With the miraculous advents of science and medicine in recent decades, humans have a much better prospect of living longer and healthier lives than at any other point in history. So much so that the UN projects that the global population will soar beyond 8.5 billion people by 2030, placing added stress on the planet’s resources. Coupled with the growing climate crisis forces, governments are facing the increasingly undeniable quandaries of ensuring their countries’ food and water security.

Climate change will be a major factor in this. A warming planet poses serious issues for local agricultural industries and farmers of all sizes as they face the possibility of damaged crops or disrupted farming seasons as prolonged droughts, rains and extreme weather events become more common. Take for instance the unexpected winter storms that lashed the state of California in late 2022 that left the state to cover huge costs that included as much as US$500 million in damaged crops. 

This is just one example of the impending effects of the climate crisis that will severely impact agricultural production and supply and—down the line—result in higher costs for fresh fruit and vegetables. In the long run, these effects will trickle down into the rice bowls of everyday people, limiting their access to key nutrients. 

Another environmental issue that could hit food and water security is the continued pollution of water and soil by industrial activities. In many low- and middle-income countries, it’s a common practice for factories to discharge industrial sludge and waste into rivers, lakes and other bodies of water due to lax regulations, enforcement or information. Without the skills and infrastructure to handle proper waste management, there is little to limit the pollution of essential water and land resources. 

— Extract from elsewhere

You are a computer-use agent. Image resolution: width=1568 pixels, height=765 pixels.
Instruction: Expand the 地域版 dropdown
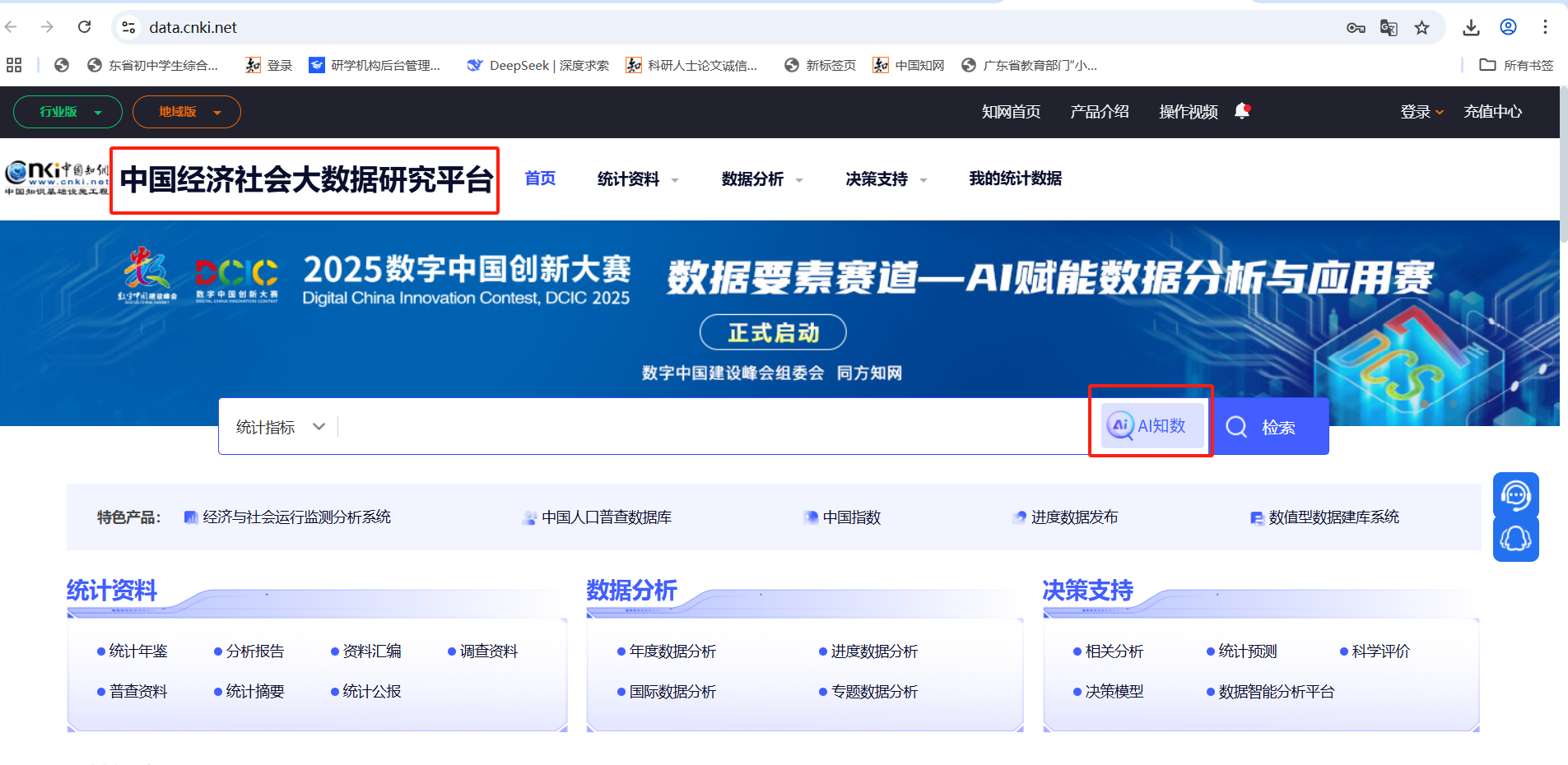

What’s more, it is common practice for water from rivers and lakes to be regularly used for crop cultivation in many parts of the world. This results in dwindling water source for traditional farming—a water-intensive practice—which can be acute during times of prolonged drought, but also rising levels of lead and other pollutants in public water sources. Unaddressed, this problem can have long-damaging effects on people’s health, especially as water-borne pathogens found in water—such as typhoid, cholera, dysentery and hepatitis—account for almost 60% of early childhood deaths worldwide.

Lessons from Qatar’s Water Issues 

While water and food security issues are global problems, countries like Qatar and other Gulf states have dealt with them for decades with immense success despite being some of the driest countries in the world. They also have relatively tiny amounts of cultivatable land – Qatar, for one, only had 6.4% relative to its overall land area in the country, a significant step down compared to the global average of 36.5% in 2020. These countries also have low levels of freshwater availability – a term used to refer to drinkable water versus greater water sources which are too salty to drink or use for crops. 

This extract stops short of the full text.